→ **EXERCISE INSTRUCTIONS**
Count the rows below that contain the string "button", treating uppercase and lowercase as different, and reply with the number alone.

***** TASK INPUT

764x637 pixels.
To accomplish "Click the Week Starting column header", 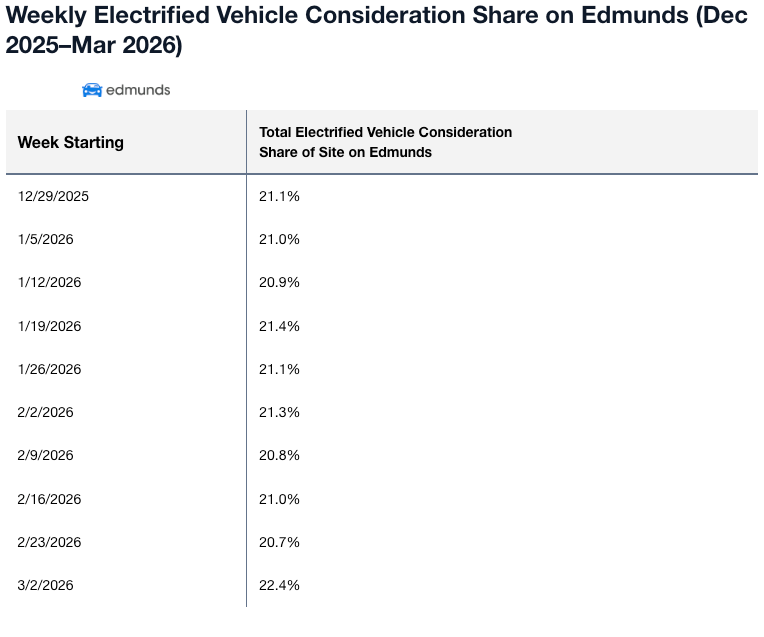I will pos(71,142).
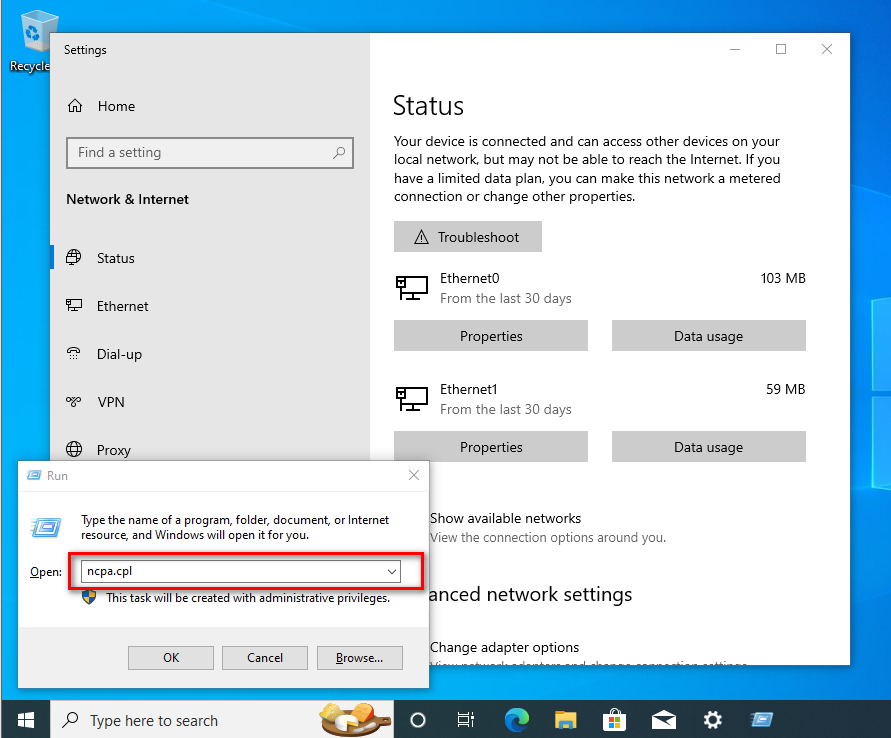Viewport: 891px width, 738px height.
Task: Open the Status page in sidebar
Action: 115,258
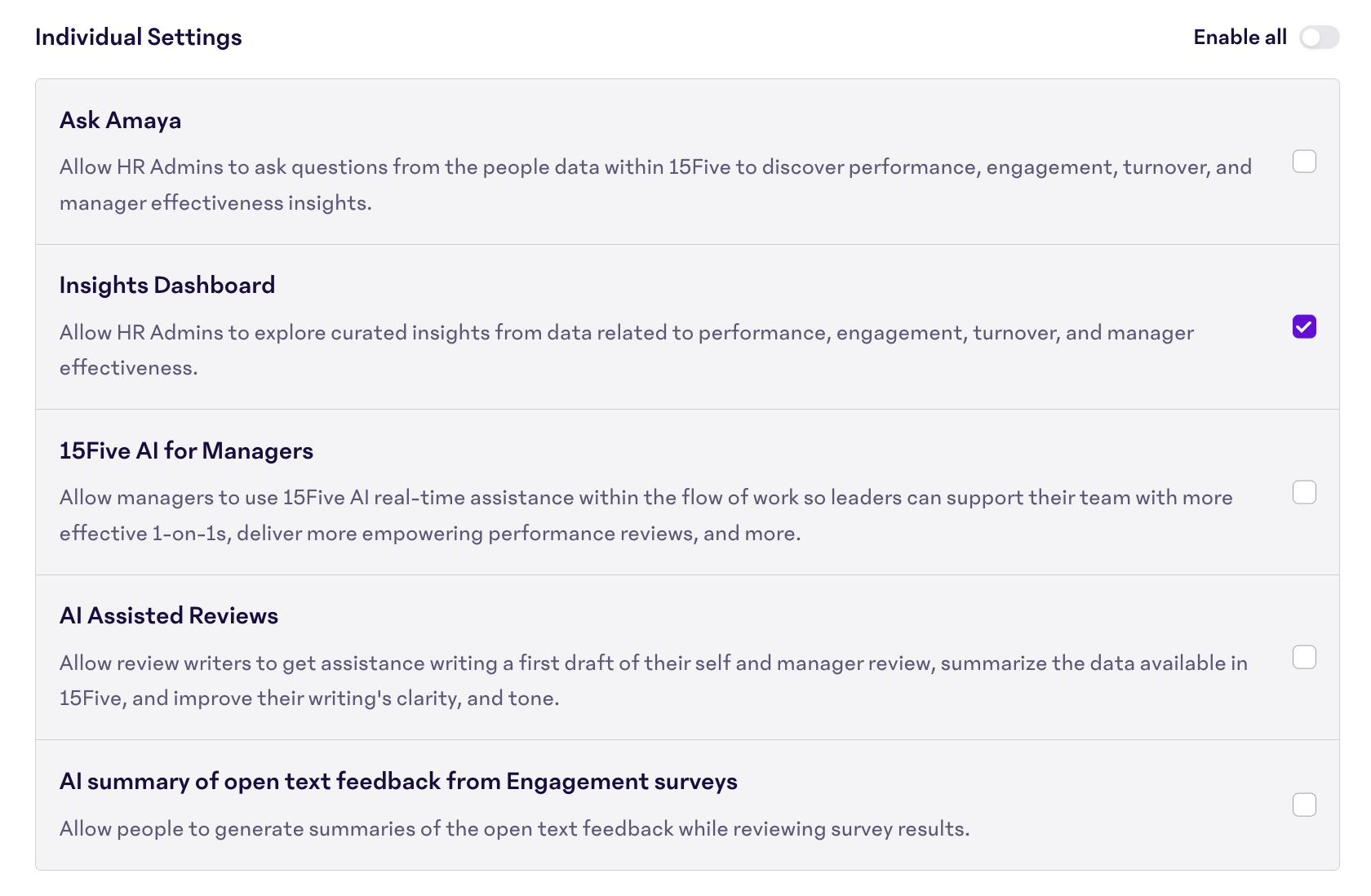Image resolution: width=1371 pixels, height=896 pixels.
Task: Toggle the Enable all switch
Action: point(1319,38)
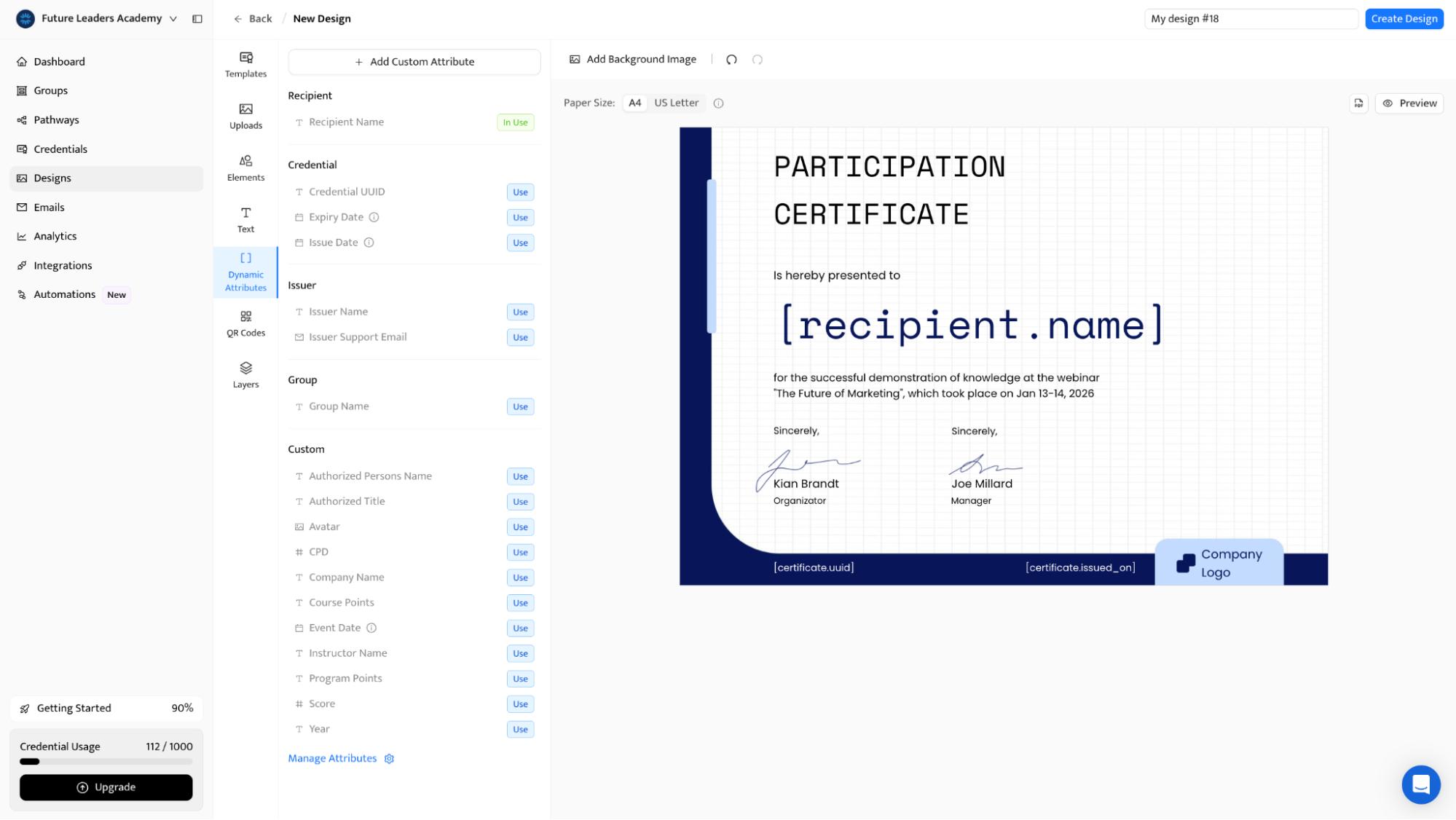
Task: Select the Text tool panel
Action: pos(245,219)
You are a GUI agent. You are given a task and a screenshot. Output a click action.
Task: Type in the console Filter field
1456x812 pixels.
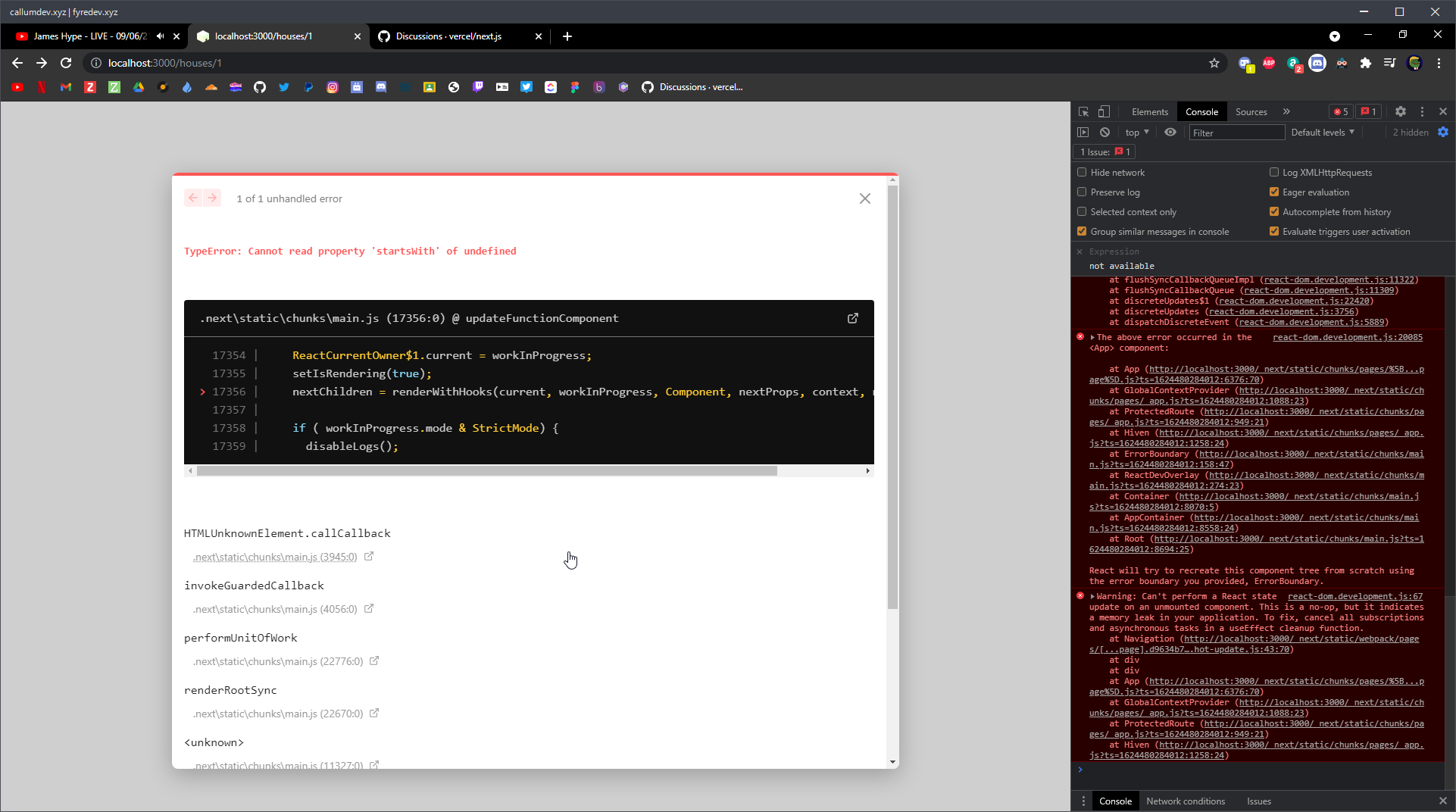[x=1236, y=132]
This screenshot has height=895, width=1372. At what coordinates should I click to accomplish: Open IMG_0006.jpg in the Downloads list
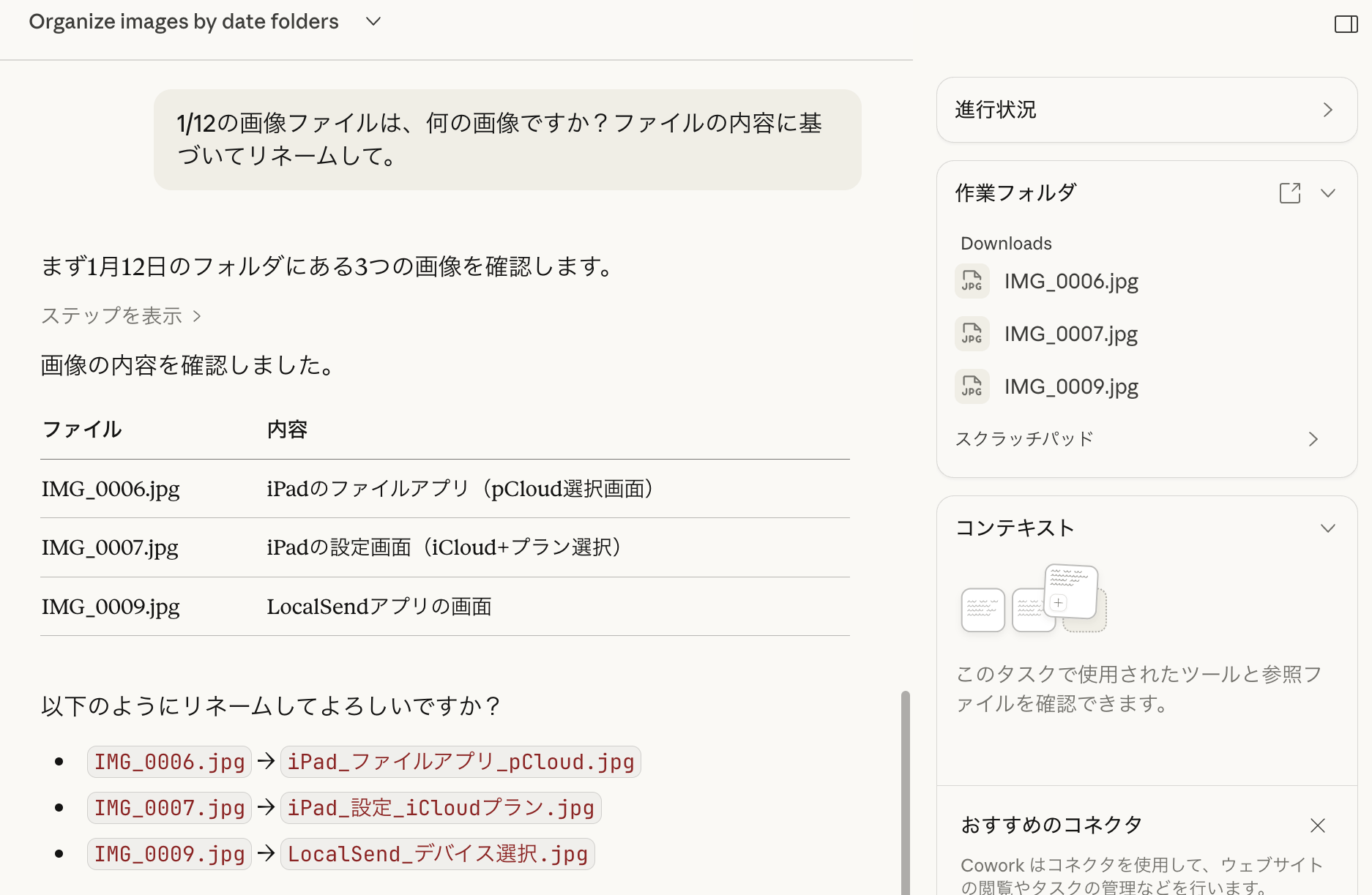tap(1070, 282)
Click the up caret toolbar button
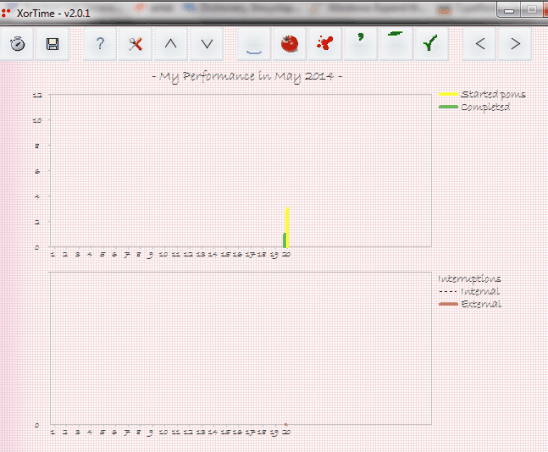This screenshot has width=548, height=452. tap(171, 44)
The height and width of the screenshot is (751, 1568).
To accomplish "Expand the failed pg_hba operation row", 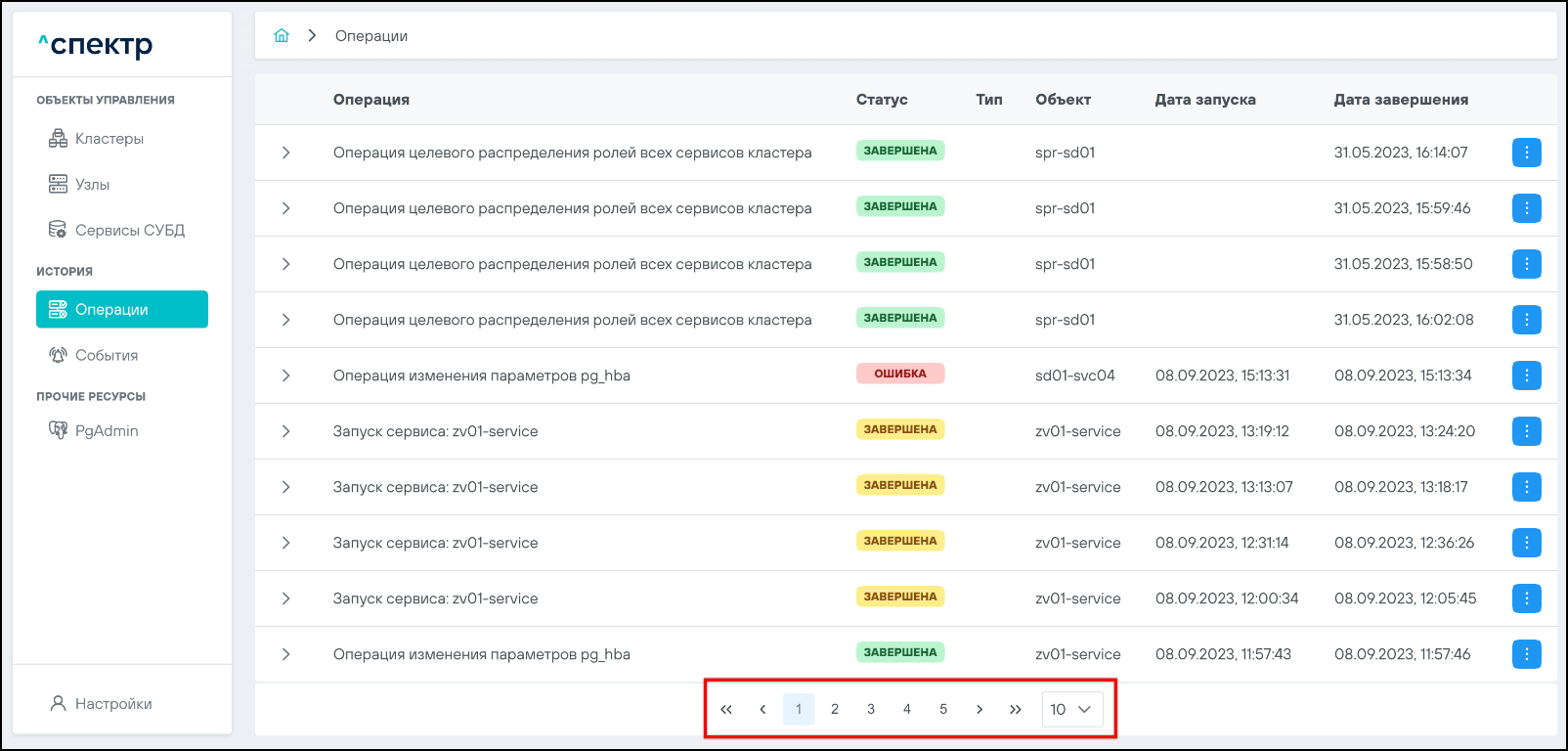I will click(285, 376).
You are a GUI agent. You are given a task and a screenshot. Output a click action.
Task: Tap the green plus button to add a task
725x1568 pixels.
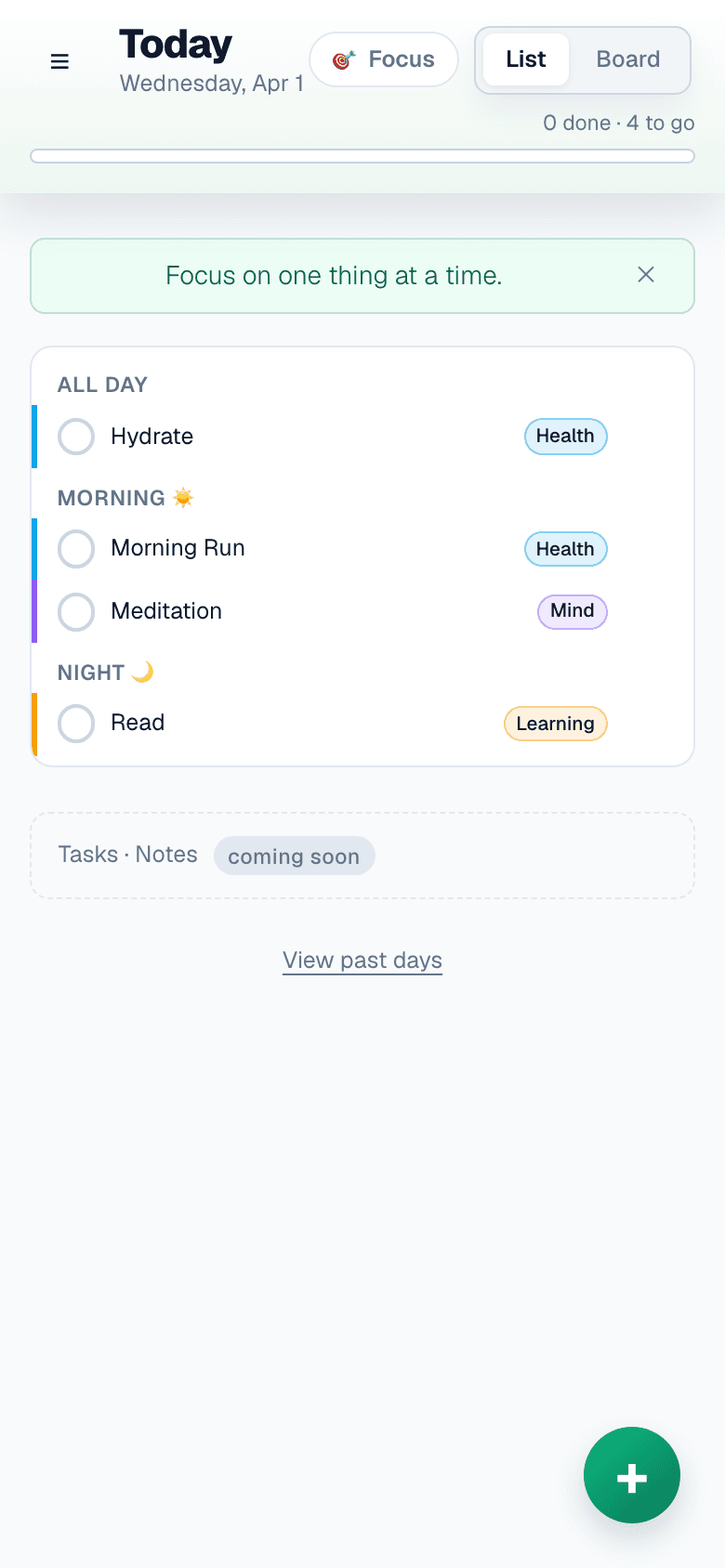coord(632,1475)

**********

→ **TASK OUTPUT**
2